Student digital experience insights survey 2021/22: higher education findings

Between November 2021 and April 2022 we surveyed 33,726 students from 41 UK universities and colleges delivering higher education.

Digital experience insights higher education report cover

Learning from past experiences to build a stronger future 

The time when all learning had to be online has thankfully passed and students are once again able to engage with lecturers and peers face-to-face and to take advantage of campus facilities. The pandemic meant that, for a while, everyone was forced to participate online and so most students have experienced at least some elements of digital learning and are more aware of the potential benefits and pitfalls. Many can now see the valuable role that technology can play in their learning experience and would miss it if it were no longer available. 

Returning exclusively to pre-pandemic practices is not an option. But we need to listen to the student voices, acknowledge their experiences, both good and bad, and work together to build a stronger, more blended future – one that uses technology to provide authentic, flexible and interactive learning opportunities that equip students for their chosen careers. 

Key findings 

  • Students want blended learning – 45% of students who responded to our survey expressed a preference for a mix of onsite and online learning, not surprising given that 71% were learning from home 
  • Students perceive that what is currently on offer is of a good standard – 74% rated the quality of online learning on their course as above average 
  • Student involvement in decisions about their digital experience brings many benefits and there is clearly a willingness from this year’s survey respondents to get engaged with 37% saying they were given the chance to be involved in decisions about learning platforms 
  • Issues around digital and data poverty remain – 63% of respondents experienced one or more problems when learning online and 51% reported having poor wifi connection.

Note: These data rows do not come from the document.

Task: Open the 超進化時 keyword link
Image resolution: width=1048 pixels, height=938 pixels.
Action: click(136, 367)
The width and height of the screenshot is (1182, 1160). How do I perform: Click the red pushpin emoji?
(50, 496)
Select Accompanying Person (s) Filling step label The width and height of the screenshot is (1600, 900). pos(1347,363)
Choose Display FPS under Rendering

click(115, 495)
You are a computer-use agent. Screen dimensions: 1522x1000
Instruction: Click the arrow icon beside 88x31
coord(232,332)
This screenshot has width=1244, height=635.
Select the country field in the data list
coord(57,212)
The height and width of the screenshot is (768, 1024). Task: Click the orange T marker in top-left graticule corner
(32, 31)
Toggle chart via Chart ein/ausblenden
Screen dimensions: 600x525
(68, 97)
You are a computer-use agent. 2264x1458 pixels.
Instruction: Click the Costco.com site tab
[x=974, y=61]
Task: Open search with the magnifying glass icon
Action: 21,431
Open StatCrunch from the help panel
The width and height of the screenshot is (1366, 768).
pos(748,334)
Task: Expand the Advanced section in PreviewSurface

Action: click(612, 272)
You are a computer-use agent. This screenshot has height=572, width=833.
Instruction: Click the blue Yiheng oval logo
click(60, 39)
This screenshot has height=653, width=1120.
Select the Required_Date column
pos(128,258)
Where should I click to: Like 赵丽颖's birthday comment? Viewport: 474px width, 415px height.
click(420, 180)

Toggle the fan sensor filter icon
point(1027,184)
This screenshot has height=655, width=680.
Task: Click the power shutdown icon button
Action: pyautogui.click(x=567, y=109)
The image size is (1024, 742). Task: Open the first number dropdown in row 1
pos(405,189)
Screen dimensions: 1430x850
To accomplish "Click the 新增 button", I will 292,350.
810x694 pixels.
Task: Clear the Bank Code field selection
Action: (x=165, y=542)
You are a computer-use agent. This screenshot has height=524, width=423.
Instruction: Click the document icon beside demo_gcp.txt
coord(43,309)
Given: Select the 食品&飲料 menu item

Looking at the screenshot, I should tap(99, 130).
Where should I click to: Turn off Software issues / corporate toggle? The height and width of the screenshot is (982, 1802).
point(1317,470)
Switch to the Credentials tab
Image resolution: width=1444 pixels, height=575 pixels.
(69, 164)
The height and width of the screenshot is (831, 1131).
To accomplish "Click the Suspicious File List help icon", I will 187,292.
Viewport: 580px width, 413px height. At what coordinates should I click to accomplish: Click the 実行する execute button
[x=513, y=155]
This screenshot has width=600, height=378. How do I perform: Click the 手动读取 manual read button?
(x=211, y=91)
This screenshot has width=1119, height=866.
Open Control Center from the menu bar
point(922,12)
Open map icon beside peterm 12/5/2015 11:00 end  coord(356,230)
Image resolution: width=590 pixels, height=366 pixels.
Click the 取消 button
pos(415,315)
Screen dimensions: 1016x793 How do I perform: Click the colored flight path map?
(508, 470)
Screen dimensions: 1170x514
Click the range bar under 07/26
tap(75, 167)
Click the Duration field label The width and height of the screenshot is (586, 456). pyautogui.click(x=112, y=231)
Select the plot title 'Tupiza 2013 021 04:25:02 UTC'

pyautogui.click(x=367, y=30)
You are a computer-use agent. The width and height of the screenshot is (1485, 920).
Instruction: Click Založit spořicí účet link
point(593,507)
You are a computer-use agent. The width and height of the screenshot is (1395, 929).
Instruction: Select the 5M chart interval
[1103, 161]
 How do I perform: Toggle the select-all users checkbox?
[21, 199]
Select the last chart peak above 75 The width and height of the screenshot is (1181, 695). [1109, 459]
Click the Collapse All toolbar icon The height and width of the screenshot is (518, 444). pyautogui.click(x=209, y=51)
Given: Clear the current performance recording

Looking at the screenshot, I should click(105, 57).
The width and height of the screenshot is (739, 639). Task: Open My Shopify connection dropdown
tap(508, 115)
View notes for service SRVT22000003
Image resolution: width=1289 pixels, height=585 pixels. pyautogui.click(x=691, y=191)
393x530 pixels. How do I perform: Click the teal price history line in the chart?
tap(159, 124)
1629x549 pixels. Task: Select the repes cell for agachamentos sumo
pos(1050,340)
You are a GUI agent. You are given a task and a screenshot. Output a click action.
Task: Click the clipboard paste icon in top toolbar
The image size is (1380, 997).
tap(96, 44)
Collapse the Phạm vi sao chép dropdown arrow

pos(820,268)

Only 9% were either given or loaned devices or received help to buy equipment that would have supported their learning 
  • Student perceptions about how engaging and motivating their learning materials were low with just 43% agreeing they were so – highlighting the need for careful consideration of curriculum design 

The full report gives a detailed analysis of our findings and guidance on how universities can address the issues raised. 

Download the full report (pdf)

About the authors

Clare Killen
Clare Killen
Senior consultant

I work in the business intelligence unit at Jisc, primarily on the digital experience insights surveys for students, academic staff and professional services staff. The focus is on supporting members across further and higher education to enrich their student experiences by providing powerful data to inform strategic planning and investment.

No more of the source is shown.